This is where general words are used together with a class of specific words.
The rule of interpretation would be to interpret the general word restrictively so as
to bring its meaning within the class of words used. E.g. the law prohibits the
possession of ‘heroin, opium, cocaine, marijuana and any other drugs’.

The phrase ‘any other drugs’ does not mean all other drugs but only drugs of the
same kind or class to heroin, opium, cocaine or marijuana, which are all made
from plants. Therefore the possession of the drug penicillin would not be within
the provision, but the possession of cannabis or hashish which is plant based
would fall within the meaning of ‘any other drugs’.

E.g. 'Do not smoke in the hall, lounge, meeting rooms or in any enclosed places’.
Notice that these are all related to smoking inside a building. A person who
smoke in a restaurant would have committed an offence as the restaurant would
fall within the meaning of ‘any enclosed places.

Legal Terminologies:

*Ratio decidendi: means the legal reasoning contained in the decision of the
higher court which forms the precedent is binding on
the lower courts.

*Obiter dictum: Is an incidental remark of a ratio (legal reasoning or


principle) made by the judge on facts not found in the case
before him.

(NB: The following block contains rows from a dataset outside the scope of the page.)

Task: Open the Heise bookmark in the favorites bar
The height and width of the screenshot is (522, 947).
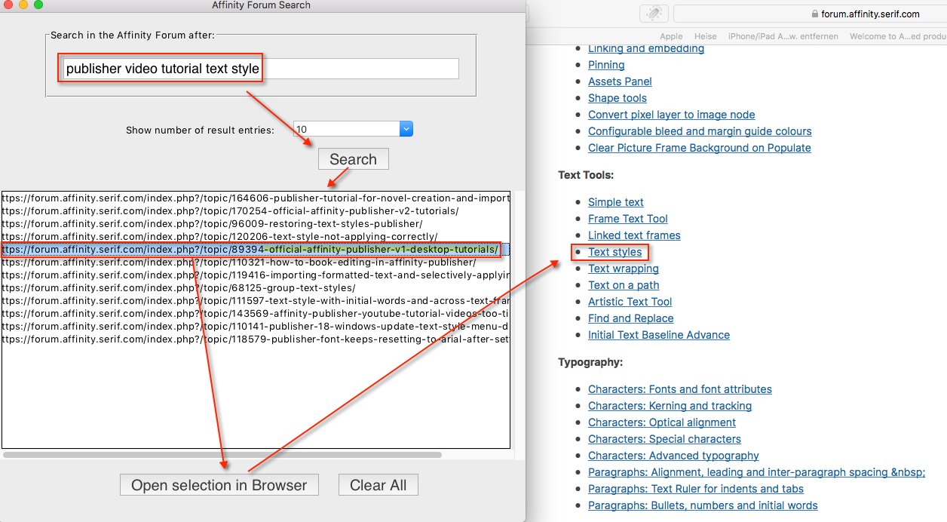Action: click(705, 35)
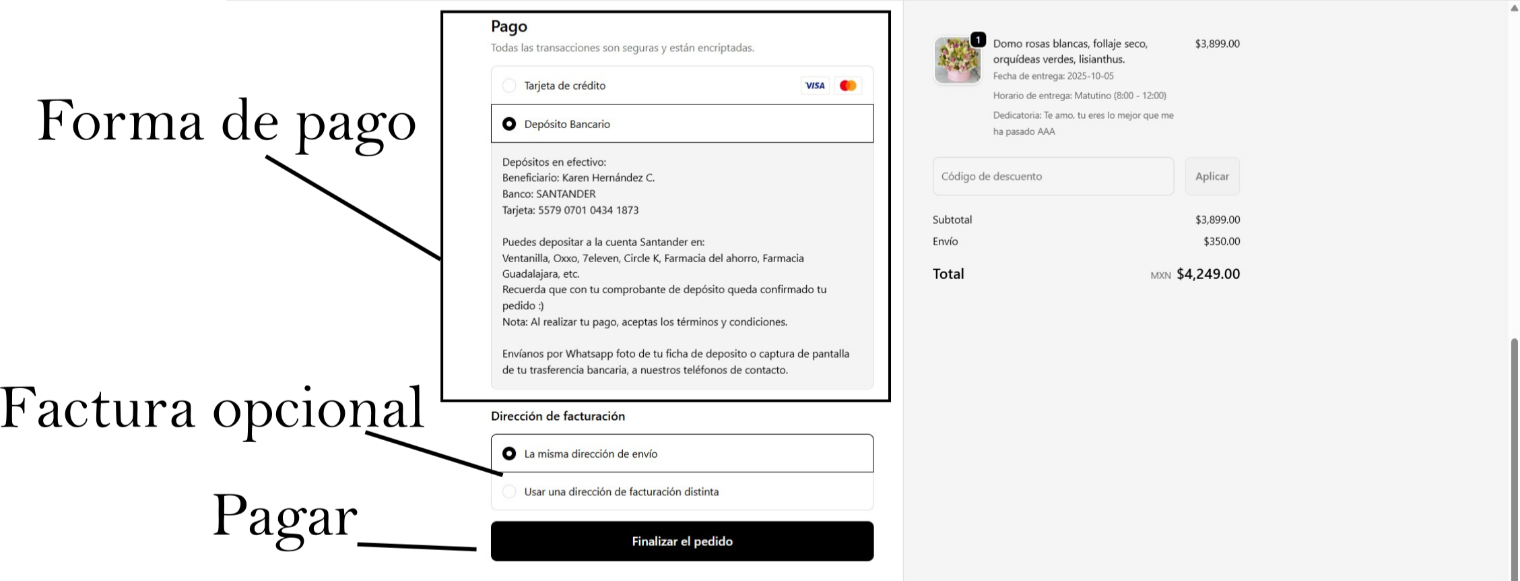Click the Envío cost $350.00
The width and height of the screenshot is (1520, 581).
pyautogui.click(x=1222, y=241)
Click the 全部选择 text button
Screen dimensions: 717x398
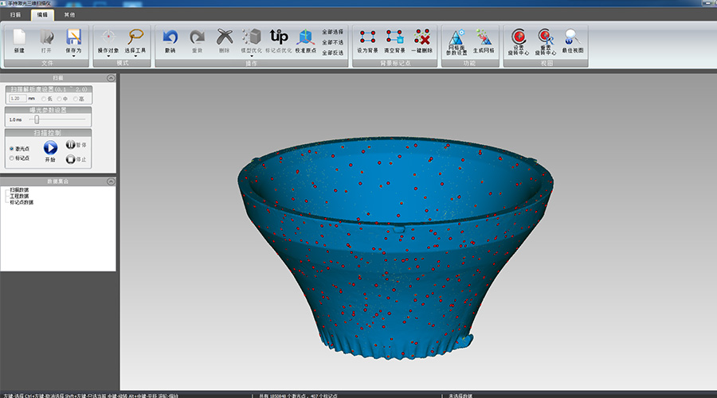(332, 32)
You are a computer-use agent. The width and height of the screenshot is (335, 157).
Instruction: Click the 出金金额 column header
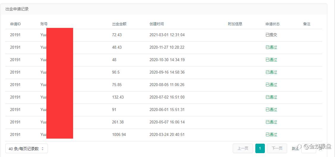pyautogui.click(x=119, y=24)
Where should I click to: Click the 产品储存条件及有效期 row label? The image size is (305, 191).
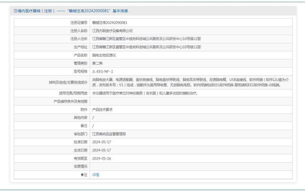[70, 101]
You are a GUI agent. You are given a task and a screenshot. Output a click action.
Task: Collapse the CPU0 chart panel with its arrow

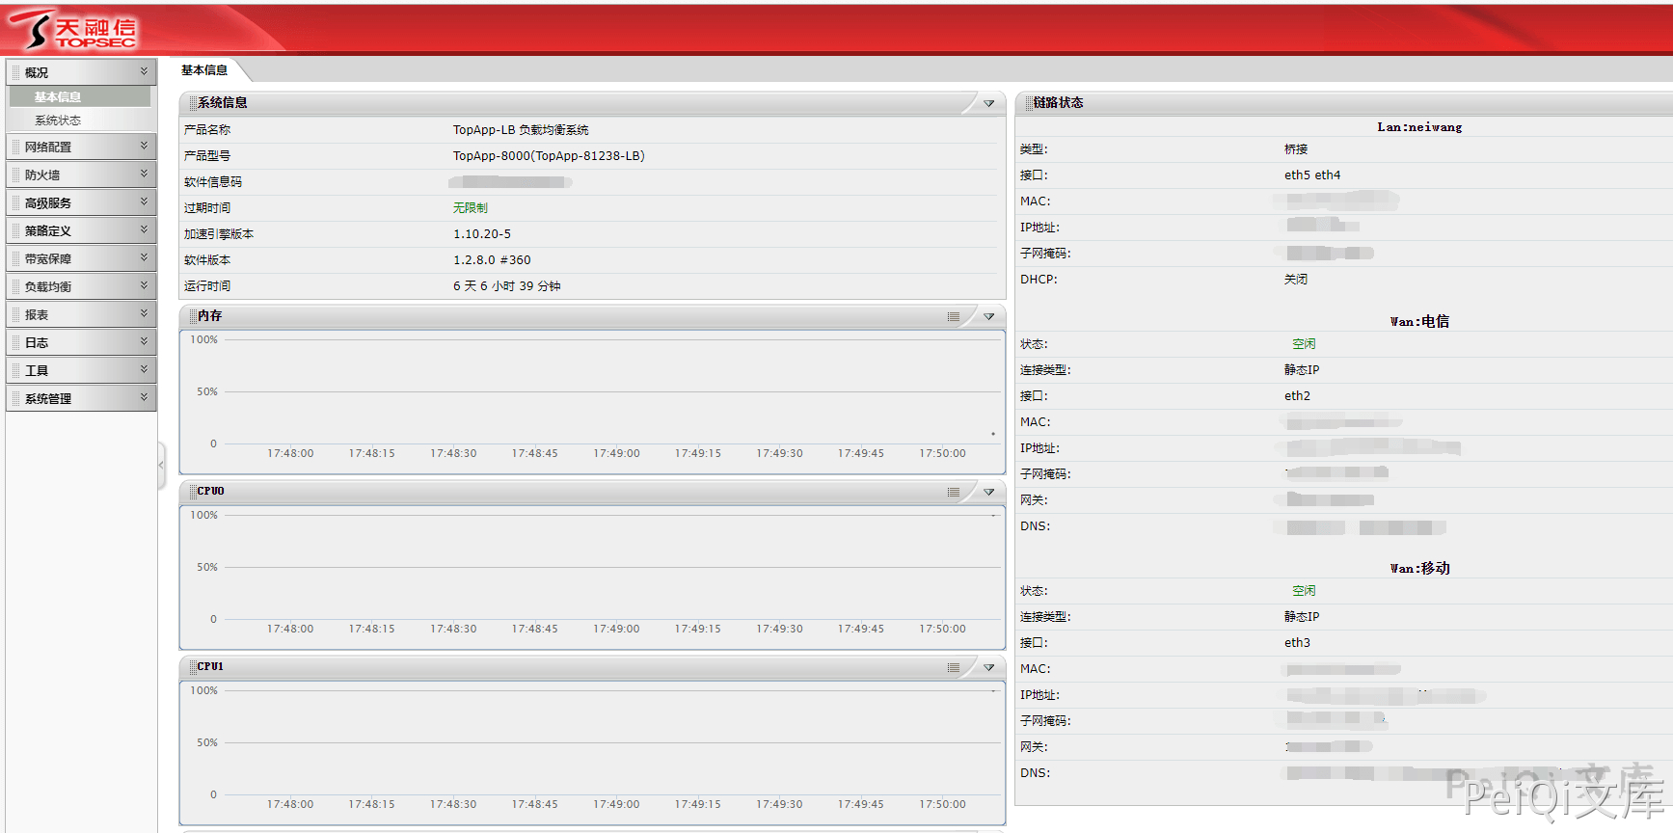point(988,493)

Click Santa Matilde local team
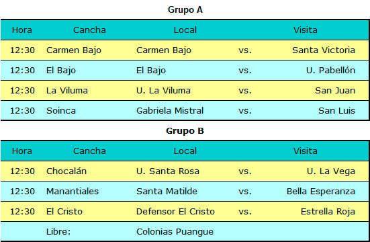point(167,191)
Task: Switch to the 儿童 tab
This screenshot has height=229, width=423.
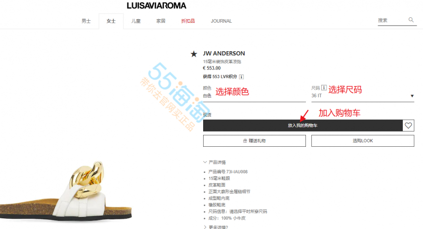Action: [x=136, y=21]
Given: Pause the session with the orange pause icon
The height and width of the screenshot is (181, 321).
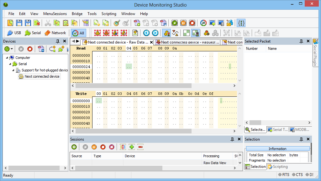Looking at the screenshot, I should pyautogui.click(x=94, y=147).
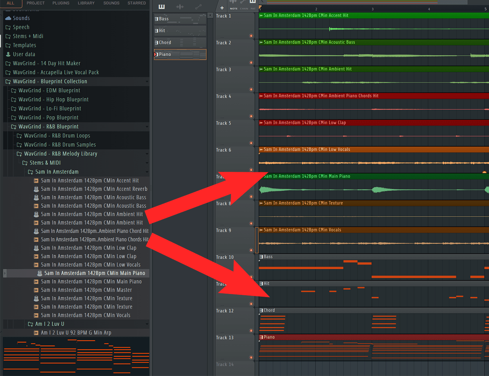Expand the WavGrind - R&B Drum Loops folder

19,136
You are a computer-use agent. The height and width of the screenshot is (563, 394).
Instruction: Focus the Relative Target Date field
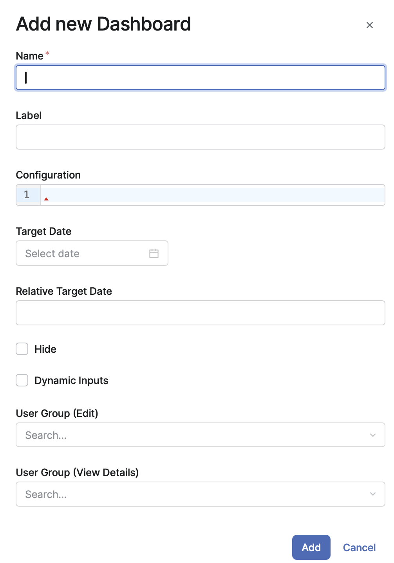click(200, 313)
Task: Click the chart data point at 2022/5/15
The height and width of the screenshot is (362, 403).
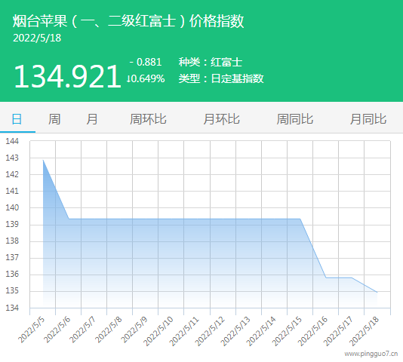Action: tap(300, 219)
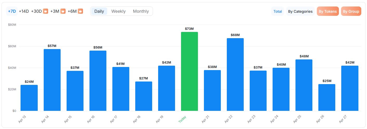This screenshot has width=367, height=129.
Task: Click the crown icon next to +30D
Action: click(x=46, y=11)
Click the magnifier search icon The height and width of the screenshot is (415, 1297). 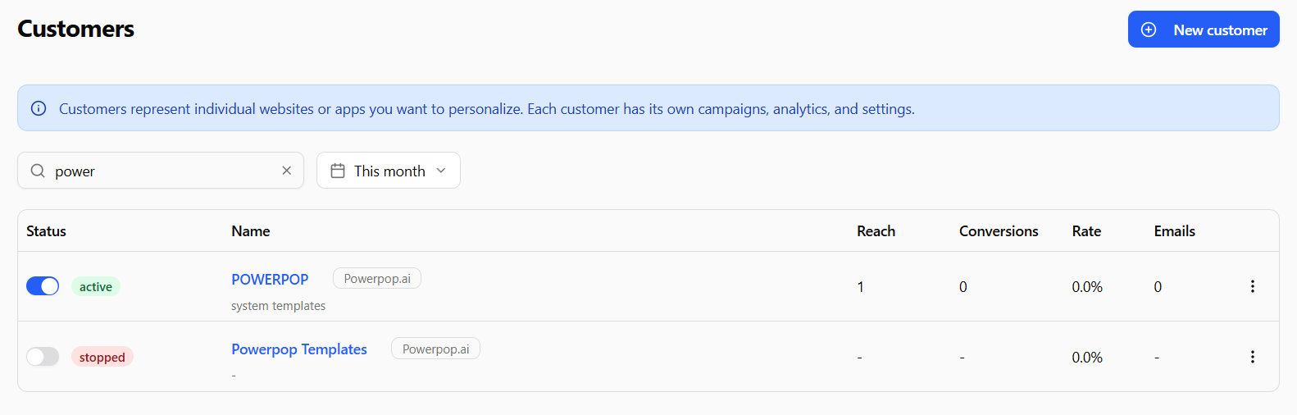coord(38,171)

Just an expression of opinion by the judge on a
question of law not directly related to the case before him.
Such remark is not part of the ratio but merely persuasive.

Binding precedent: this is a doctrine that, if the facts of the case are similar, a
precedent from an earlier case must be followed even if the
judge in the later case does not agree with the legal
reasoning or principle.

*Overrule: This is a decision of the court which states that a ruling in an


earlier decision was wrong.

Reversed: where the higher court hearing the same case on appeal
overturns the decision of the lower court.

*Distinguishing: is a method used by judges to avoid a previous precedent by


showing that the facts in the present case are different.